No Such Thing As Bad Publicity
By Bas van Geffen, Senior Macro Strategist at Rabobank
Trump has been found guilty of all charges in his hush money trial. While this may prevent Trump from voting for himself in November, it is questionable if this conviction will meaningfully lower his odds in the Presidential elections. In fact, as my colleague noted yesterday, perhaps the opposite is more likely. Trump may gain huge publicity and can claim to be the victim of political ‘lawfare’. Indeed, in the hours after the guilty verdict, the large inflow of new donors crashed the website for donations to Trump’s campaign.
Recall that our US strategist has assumed a Trump victory as the base scenario for our outlook beyond this year. And, taking Trump’s threats of universal tariffs seriously, that would further accelerate the trend towards protectionism and bifurcation of global trade that is currently ongoing:
- China has just restricted the exports of certain components and technologies used in the aviation and aerospace sectors;
- China has threatened “richer and more powerful countermeasures” if the US carries on endangering China’s sovereignty and security interest; and
- the European Commission’s probe into Chinese EVs is drawing to a close, although a decision on punitive import duties may be delayed until after the European Parliament elections.
- If and when Europe imposes such tariffs, expect China to respond in kind.
Such anti-dumping probes and countermeasures may only become more prevalent. Chinese data released overnight highlighted the risk that China’s domestic challenges may have global repercussions.
China’s manufacturing PMI raised a few eyebrows, particularly considering that Chinese authorities have been trying to invigorate growth by encouraging companies to renew equipment with tax-breaks and subsidized loans, and investment spending by state agencies. Despite these policies, the manufacturing index for May slipped back below the neutral mark. The index fell to 49.5; a full point below the consensus estimate. New (export) orders were especially weak. Notably, there was a clear distinction between large, medium and small enterprises. The latter group saw weaker activity whilst the large companies (which are more likely to be state-led) actually reported a slight improvement.
These observations point at weaker-than-expected growth of Chinese domestic demand despite measures to increase supply. On the one hand, this obviously raises the risk of renewed deflationary pressures – which may also have a global impact if China seeks to sell more of its oversupply abroad. But in our view the biggest risk is actually that a widening imbalance between demand and supply in China would spur more protectionist measures in the US and Europe to prevent this rising overcapacity from reaching Western shores in the first place.
We’re not the only ones concerned by this. According to a recent survey by the European Round Table for Industry, 54% of European companies and 77% of Chinese CEOs indicate that China’s industrial overcapacity will remain the biggest point of friction between China and the EU.

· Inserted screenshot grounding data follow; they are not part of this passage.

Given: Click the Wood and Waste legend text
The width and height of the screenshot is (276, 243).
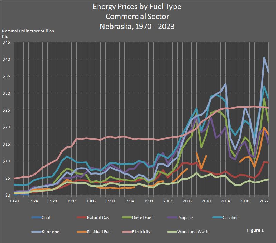Looking at the screenshot, I should point(193,232).
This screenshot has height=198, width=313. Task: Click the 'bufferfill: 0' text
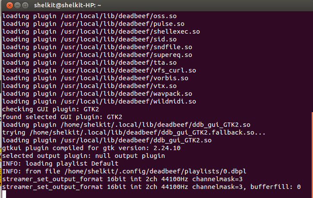pyautogui.click(x=275, y=187)
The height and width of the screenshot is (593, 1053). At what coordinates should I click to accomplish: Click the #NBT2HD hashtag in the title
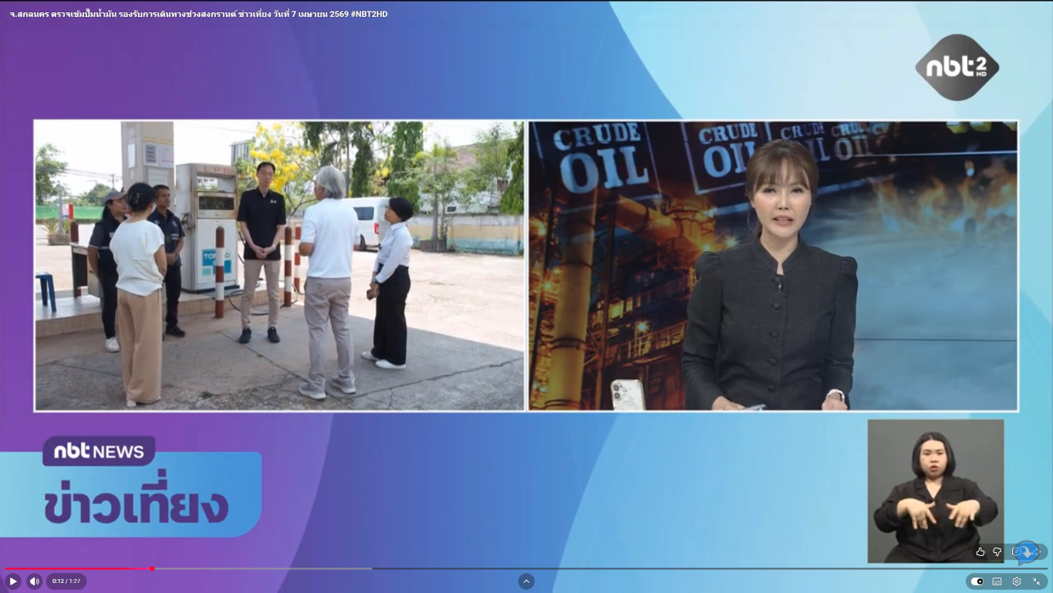point(369,14)
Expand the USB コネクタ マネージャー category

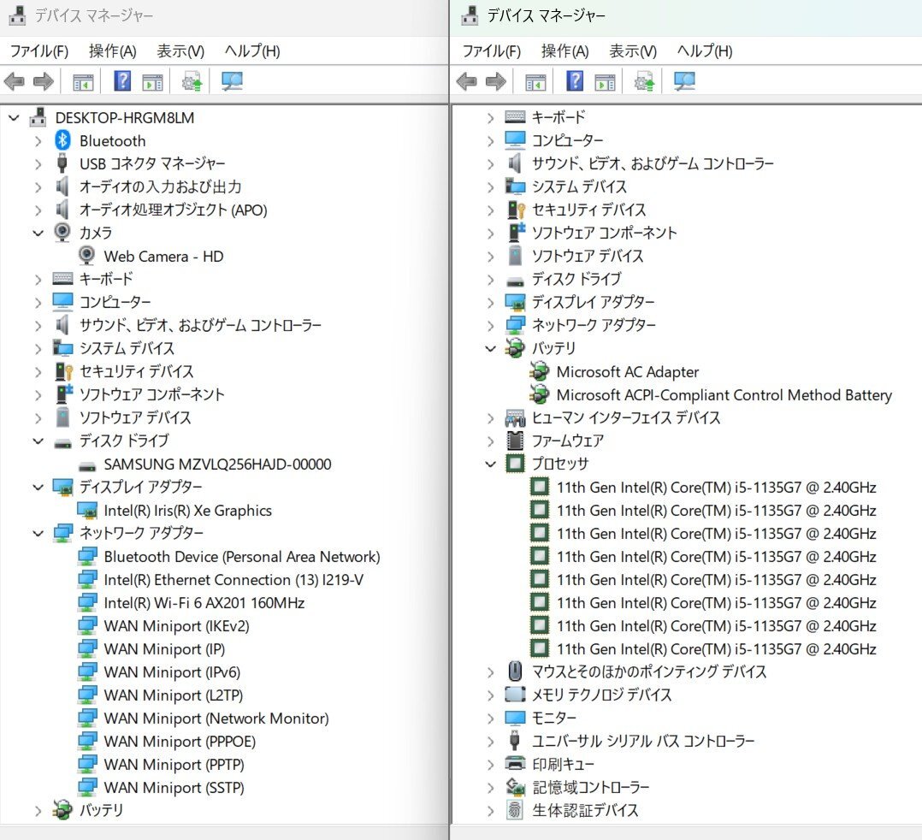click(38, 163)
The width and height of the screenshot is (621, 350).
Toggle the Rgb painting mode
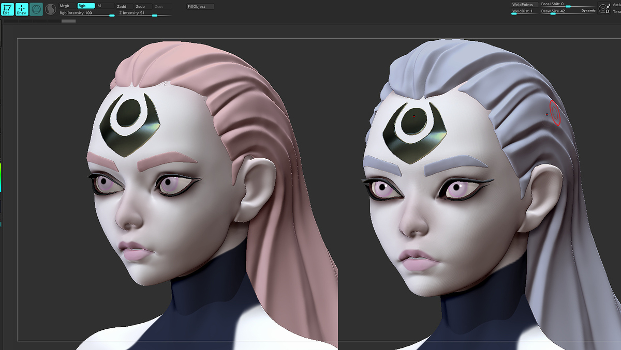click(x=86, y=6)
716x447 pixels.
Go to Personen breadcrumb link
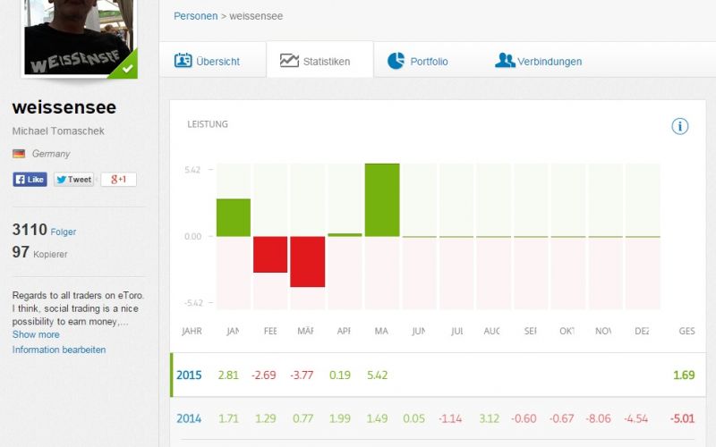click(x=195, y=16)
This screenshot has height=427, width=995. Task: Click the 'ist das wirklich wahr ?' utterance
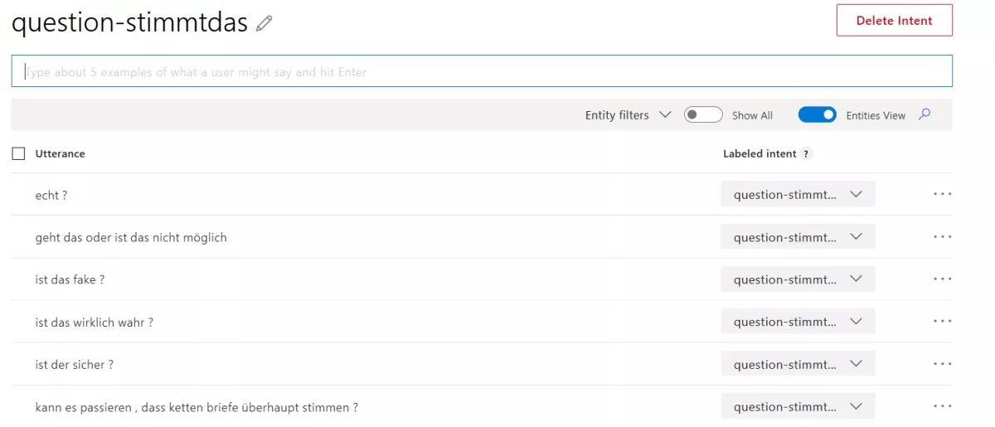point(94,323)
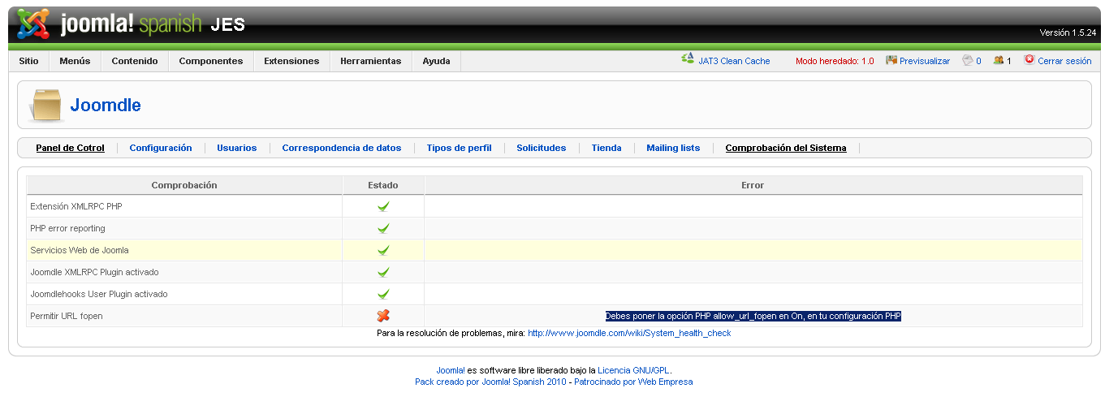Select the Mailing lists tab
1105x397 pixels.
click(673, 148)
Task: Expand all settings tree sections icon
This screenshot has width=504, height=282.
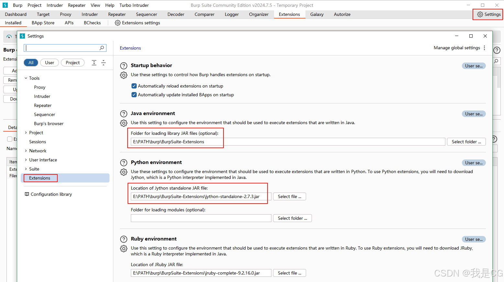Action: point(94,63)
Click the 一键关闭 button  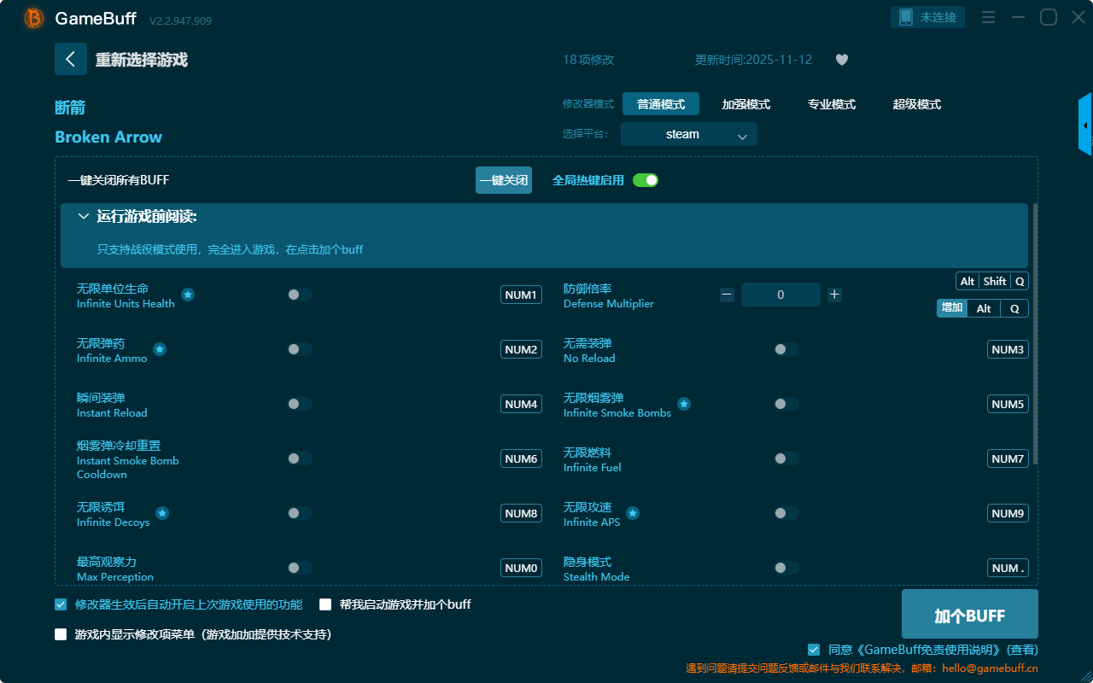point(503,180)
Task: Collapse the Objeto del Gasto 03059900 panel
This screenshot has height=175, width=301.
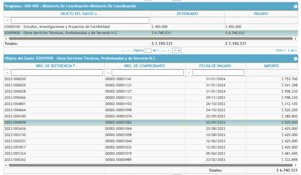Action: (295, 59)
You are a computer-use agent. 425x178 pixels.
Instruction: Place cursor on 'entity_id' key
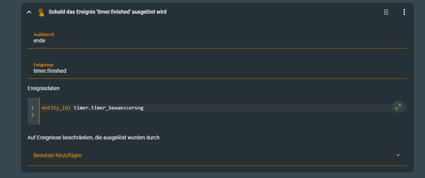[55, 108]
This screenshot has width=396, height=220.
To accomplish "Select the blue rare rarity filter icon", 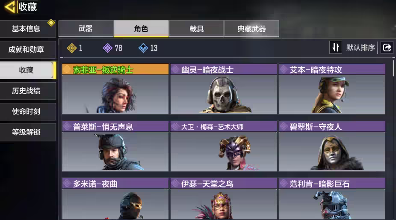I will pos(143,48).
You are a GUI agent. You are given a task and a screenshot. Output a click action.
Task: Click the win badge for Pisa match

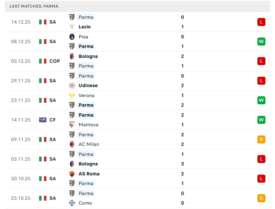(x=261, y=42)
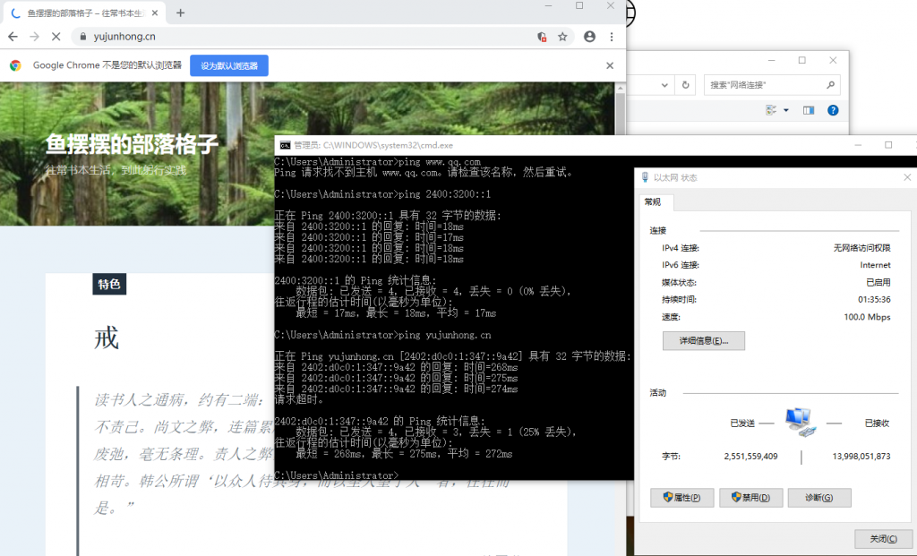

Such protectionist measures are strictly necessary to rebuild critical European manufacturing capacity, but they may also keep inflation elevated in the short- to medium-term. Recall that goods prices have been the main driver of European disinflation to date.
German HICP inflation accelerated sharply this week, from 2.4% to 2.8%. Part of this acceleration had been anticipated, since April data were artificially lower due to the timing of Easter. On top of this, higher energy prices drove up the inflationary impulse from energy-related costs, as did higher services inflation. The latter follows last week’s report that German negotiated wages increased sharply.
The ECB was quick to downplay the latest wage data with a blog post to “put these in perspective.” We agree with their assessment that part of this acceleration was due to catch-up effects and one-offs, but the ECB’s new wage tracker still indicates wage growth trending between 3.5% to 4.5% this year. That does leave the question to what extent businesses can and will pass these costs on to end users.
Yesterday’s release of the Eurozone business confidence surveys may encourage policymakers somewhat: although employers expect higher selling prices in the coming months, the expected rate of price hikes continues to trend lower. This suggests that companies are absorbing some of the higher costs in their margins.
That said, resilient consumer demand could still change this picture. French and German consumer spending data for April underscored that retail sales will not recover without some bumps. French consumer spending fell 0.8% m/m whilst German retail sales fell 1.2% m/m, although the March figure was revised up significantly to 2.6%. Despite weak consumer demand in April, the outlook continues to brighten due to the recovery in real wages and good job prospects. Yesterday, Eurostat reported the lowest unemployment rate ever recorded since the advent of the euro.